The older I get, the more I appreciate posts that are basically I wanted to understand X, so I built a tiny version of it.

beratbozkurt0 24 days ago

I don't know why, but I really enjoy reading this kind of content. I admire the people who implement and maintain this system.

  • rigonkulous 23 days ago

    I agree with you, I also enjoy reading it, and admire the method as well as the result in this case.

    FUSE is immensely useful, also. Its the front-/back- door to a lot of things. There's only a few steps left to a tiny crypto-stack, hosted on top of it ..

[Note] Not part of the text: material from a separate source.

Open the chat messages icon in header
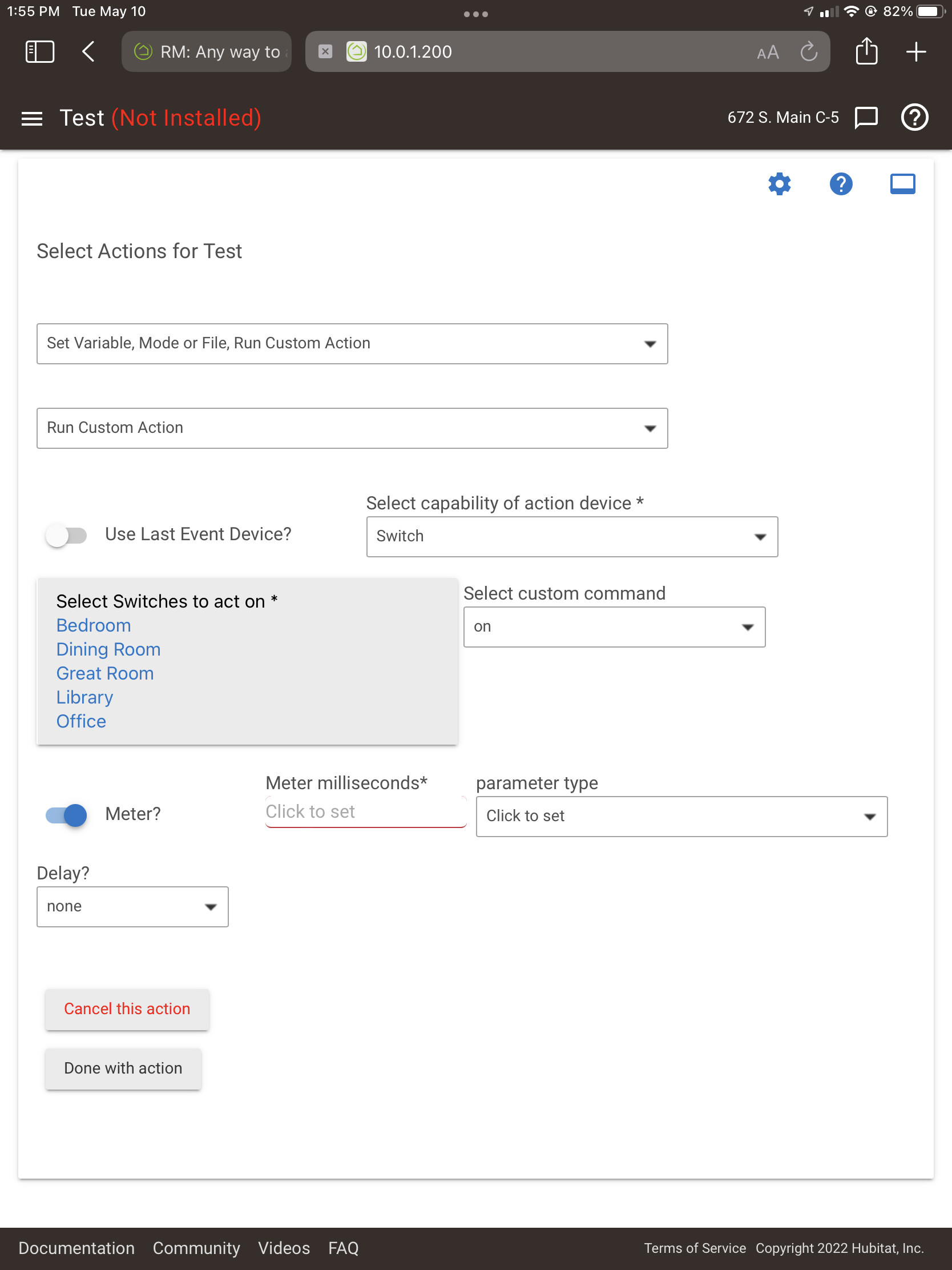This screenshot has height=1270, width=952. (866, 118)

    • beratbozkurt0 23 days ago

      I had saved this kind of content, but I hadn't shared it here; maybe it will catch the attention of others like us. but it looks I could not find it

direwolf20 23 days ago

Kernel FUSE documentation is a dead link

scorpioxy 24 days ago

Can someone tell me if this is LLM generated content or not? I tried to look for obvious signs but didn't notice anything.